- Born: Frances Dora Catherine Stone Preston, Lancashire, England
- Occupation: Actress
- Writing career
- Genre: Comedy

= Frog Stone =

British writer and actor

Frog Stone (real name Frances Dora Catherine Stone) is a British writer and actor known for comedy and drama. She is known for her TV and film work, which includes creating the BBC4 comedy-drama Bucket and has worked extensively in theatre. Stone was included on the BBC 2017 Talent Hotlist.

== Early life ==
Stone was born in Preston, Lancashire and attended Broughton High School and Preston College before studying history at Cambridge University where she was a member of Footlights. She occasionally taught History where she became known as a 'super-tutor'.

== Credits ==
Stone created, wrote and starred in Bucket opposite Miriam Margolyes in 2017 and wrote the episode "Flashmob" for the CBBC show 4 O'Clock Club.

Stone received praise for both her writing and acting in Bucket both in the UK and Australia.
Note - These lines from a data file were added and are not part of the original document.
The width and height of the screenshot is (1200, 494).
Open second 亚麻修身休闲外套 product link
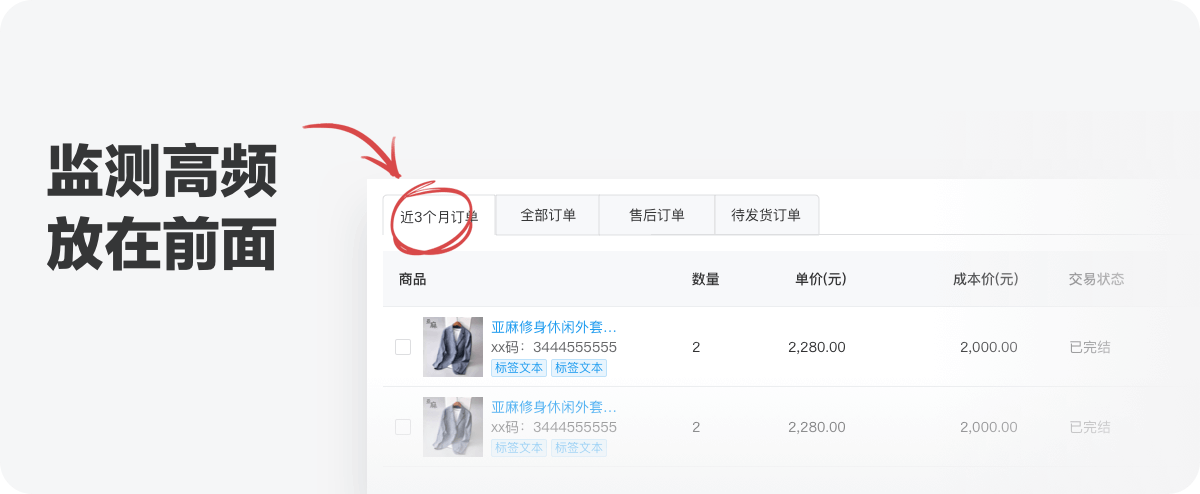(554, 407)

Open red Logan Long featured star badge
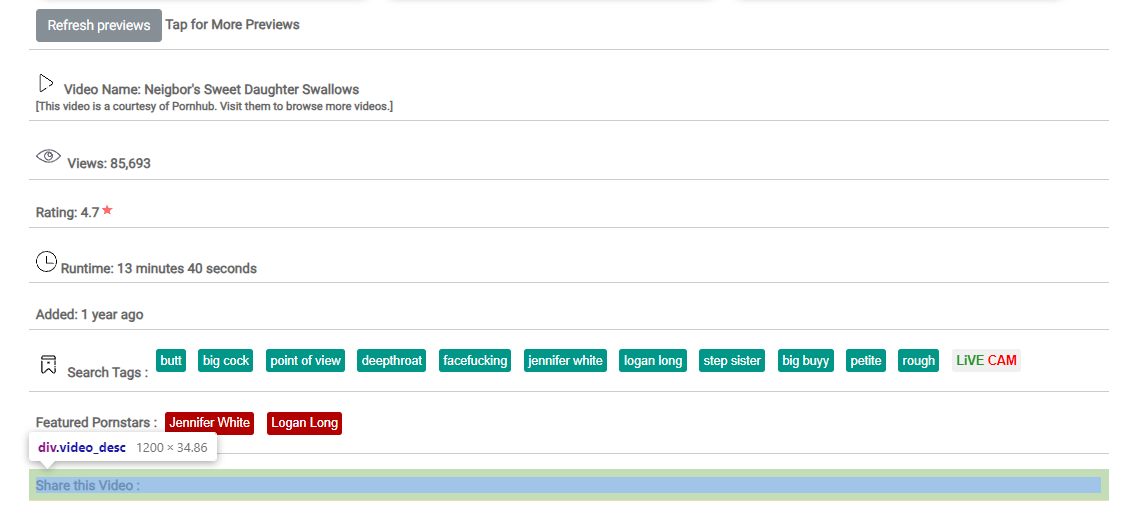pyautogui.click(x=304, y=423)
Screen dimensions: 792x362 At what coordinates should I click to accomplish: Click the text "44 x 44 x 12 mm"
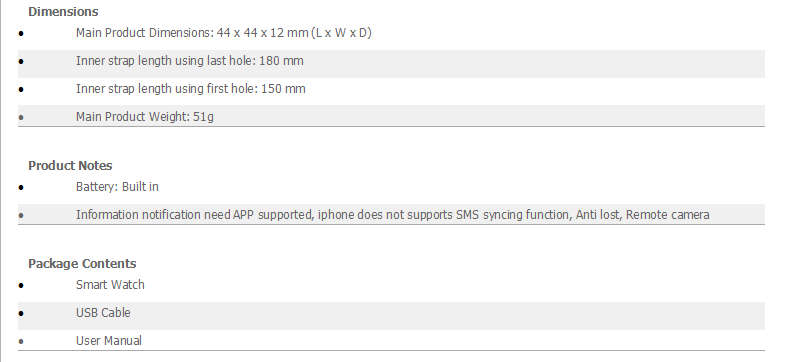pos(262,33)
She received a Critics' Choice award for Best Actress in a Comedy (Television) in 2017.

Past credits include the Paul Abbott shows No Offence, Shameless, Best of Both Worlds, Ricky Gervais's Extras and Derek, as well as playing Aunt Nino in the Wachowski movie Jupiter Ascending, and Hadassah Bimko in the C4 drama The Relief of Belsen.

She has also appeared as a panelist on the BBC Radio 4 show Quote Unquote and had a minor role in Ashes To Ashes.